Amnesia Scanner é orientada a esquecer toda a tralha estética imposta nos últimos anos, na tentativa de facilitar a manipulação eletrônica como um método especulativo de experimentar alternativas.

Porque nós temos acessos à amnésia coletiva que é protocolada em carimbos de consumo invadido lares mundanos e hipnotizando-nos vulgarmente e microexplosões de sentido que sempre acabam com uma psicodélica Rufles ocupando três quartos da televisão.

Em vez da pressa em identificar o que necessariamente é este álbum, surgem os sons distorcidos por uma peneira cujo método se baseia em deliberadamente destroçar as ligações causais entre música e comércio. Restam os sons. Pra Amnesia Scanner, a música tem de assumir, em seus veículos portáteis, um papel protagonista em detectar as falcatruas especuladas como realidade, trends, podcasts, reviews etc. A música tornou-se uma comodidade portátil, um mero apetrecho.
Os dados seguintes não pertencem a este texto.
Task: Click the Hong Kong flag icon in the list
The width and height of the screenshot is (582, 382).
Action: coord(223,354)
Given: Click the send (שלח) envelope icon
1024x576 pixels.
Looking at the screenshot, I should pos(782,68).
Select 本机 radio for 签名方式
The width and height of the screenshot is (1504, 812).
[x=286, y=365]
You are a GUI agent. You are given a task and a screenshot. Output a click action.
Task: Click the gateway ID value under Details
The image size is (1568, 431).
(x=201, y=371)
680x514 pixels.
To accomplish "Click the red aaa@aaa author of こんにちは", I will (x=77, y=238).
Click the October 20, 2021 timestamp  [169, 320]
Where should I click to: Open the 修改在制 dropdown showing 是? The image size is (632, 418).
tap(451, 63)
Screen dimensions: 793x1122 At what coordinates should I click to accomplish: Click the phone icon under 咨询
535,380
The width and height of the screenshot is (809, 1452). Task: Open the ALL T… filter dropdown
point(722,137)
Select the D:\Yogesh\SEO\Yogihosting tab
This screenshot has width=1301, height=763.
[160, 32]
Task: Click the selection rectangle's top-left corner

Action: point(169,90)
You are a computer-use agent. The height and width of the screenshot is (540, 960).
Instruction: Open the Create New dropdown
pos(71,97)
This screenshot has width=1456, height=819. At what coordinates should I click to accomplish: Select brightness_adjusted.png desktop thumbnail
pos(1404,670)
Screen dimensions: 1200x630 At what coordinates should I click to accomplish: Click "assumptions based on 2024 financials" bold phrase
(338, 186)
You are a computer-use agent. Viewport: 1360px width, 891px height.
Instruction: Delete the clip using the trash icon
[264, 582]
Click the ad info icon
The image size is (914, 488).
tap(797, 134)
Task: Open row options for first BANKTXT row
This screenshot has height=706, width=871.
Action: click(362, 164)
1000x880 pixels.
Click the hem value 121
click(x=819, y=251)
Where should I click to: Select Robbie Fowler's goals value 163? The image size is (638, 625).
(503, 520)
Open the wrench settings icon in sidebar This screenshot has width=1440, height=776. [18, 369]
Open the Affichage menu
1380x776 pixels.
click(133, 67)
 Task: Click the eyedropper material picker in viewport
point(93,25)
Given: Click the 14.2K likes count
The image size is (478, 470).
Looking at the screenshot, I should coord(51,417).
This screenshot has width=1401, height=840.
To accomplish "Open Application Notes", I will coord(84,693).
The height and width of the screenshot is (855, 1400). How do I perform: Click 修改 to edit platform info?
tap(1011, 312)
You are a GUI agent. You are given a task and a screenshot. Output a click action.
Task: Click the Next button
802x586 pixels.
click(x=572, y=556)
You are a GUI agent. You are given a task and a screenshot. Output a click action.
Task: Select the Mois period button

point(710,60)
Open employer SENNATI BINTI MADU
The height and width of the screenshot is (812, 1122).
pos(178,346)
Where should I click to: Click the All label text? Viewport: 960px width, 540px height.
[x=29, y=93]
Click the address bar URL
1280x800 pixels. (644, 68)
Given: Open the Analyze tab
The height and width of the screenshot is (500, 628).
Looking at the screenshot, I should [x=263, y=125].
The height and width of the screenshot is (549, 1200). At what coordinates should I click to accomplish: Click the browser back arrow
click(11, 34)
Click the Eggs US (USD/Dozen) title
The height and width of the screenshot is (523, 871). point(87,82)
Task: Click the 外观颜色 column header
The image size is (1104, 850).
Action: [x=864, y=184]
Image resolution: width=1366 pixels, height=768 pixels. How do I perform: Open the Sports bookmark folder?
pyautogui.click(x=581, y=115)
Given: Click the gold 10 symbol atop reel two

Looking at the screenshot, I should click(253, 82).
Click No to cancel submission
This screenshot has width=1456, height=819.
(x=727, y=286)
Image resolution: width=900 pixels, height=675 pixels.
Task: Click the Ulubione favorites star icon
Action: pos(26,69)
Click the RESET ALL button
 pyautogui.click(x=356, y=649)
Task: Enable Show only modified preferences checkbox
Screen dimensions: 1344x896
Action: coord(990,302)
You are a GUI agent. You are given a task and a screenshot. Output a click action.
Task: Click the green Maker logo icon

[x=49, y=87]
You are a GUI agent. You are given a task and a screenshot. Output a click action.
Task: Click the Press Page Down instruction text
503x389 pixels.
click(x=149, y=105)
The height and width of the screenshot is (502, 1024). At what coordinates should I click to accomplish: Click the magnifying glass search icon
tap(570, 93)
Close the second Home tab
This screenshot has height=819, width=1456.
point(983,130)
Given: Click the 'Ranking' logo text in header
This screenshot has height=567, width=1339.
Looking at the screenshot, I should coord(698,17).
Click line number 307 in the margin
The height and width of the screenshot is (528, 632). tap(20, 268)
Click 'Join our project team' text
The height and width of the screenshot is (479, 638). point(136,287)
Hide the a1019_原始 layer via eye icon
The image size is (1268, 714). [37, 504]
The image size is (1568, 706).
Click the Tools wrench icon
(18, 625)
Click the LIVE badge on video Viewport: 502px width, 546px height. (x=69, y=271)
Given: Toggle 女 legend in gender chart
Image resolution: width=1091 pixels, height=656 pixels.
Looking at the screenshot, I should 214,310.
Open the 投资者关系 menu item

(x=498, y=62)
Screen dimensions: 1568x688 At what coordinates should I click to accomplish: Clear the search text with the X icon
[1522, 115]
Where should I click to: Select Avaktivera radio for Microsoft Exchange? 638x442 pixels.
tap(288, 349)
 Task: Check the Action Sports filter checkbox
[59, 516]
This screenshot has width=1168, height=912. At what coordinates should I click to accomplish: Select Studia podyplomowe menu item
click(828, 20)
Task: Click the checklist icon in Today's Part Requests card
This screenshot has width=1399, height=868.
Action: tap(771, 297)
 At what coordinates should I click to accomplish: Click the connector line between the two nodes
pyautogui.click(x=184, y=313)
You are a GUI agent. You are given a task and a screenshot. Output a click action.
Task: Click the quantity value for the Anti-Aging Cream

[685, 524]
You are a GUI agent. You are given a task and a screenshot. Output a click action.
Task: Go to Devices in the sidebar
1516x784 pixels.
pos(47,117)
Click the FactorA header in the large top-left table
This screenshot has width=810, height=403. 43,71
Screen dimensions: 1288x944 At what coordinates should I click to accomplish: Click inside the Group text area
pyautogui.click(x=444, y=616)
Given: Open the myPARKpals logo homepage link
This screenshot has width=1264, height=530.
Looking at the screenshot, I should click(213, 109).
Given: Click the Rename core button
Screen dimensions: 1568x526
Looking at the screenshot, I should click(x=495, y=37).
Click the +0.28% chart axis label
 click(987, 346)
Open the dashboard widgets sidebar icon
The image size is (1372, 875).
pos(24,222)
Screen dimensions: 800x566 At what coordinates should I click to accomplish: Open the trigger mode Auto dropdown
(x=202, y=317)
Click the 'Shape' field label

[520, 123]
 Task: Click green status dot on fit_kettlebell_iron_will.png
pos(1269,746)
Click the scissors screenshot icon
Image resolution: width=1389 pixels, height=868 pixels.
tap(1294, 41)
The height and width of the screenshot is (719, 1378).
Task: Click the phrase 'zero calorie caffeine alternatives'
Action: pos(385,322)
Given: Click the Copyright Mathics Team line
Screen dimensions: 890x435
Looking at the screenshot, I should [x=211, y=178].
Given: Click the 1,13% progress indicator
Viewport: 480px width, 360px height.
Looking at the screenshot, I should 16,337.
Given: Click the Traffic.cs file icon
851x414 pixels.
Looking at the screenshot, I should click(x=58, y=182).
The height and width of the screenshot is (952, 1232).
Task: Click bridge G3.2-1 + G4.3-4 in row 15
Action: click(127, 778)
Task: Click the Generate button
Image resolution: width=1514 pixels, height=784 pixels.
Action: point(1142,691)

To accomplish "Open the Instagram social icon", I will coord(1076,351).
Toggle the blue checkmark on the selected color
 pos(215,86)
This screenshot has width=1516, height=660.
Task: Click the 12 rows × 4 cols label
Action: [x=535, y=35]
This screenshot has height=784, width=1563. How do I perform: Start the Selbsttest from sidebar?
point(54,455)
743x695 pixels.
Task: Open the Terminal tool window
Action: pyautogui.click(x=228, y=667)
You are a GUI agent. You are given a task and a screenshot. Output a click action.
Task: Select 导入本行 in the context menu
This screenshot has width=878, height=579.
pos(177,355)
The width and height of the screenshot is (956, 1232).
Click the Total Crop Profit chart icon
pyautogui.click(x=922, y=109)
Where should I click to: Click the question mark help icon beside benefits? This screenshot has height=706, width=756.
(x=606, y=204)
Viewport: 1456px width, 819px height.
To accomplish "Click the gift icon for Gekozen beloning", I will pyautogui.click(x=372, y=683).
Nesta cultura sobressaturada, nós percebemos a música como algo onipresente, invadindo através de pendrives, streamings e players automáticos em sites não muito confiáveis. Talvez nós parássemos de investigar eternamente nesta rede de informações sem fim e nos detivéssemos nos símbolos como pura manifestação de uma incompreensão coletiva absolvida de qualquer julgamento elitista-cultural em prol de erradicar a falsidade que é a estética, os gêneros e o comércio.

É um fardo solitário na história em que os memes (veja o Instagram do produtor) se proliferam porque eles afirmam que na comédia algo sempre é roubado de uma referência como se a desnudasse em sua realidade bizarra. Afinal você ainda está sozinho lutando pra ter algo que passe o tempo, ouvindo todas as músicas possíveis torcendo por identificação, lendo os livros hermenêuticos pra decodificar os enigmas, assistindo aos filmes que zombam da modernidade e da pós-modernidade, que são pastiche de uma época em que referências culturais já nascem estigmatizadas.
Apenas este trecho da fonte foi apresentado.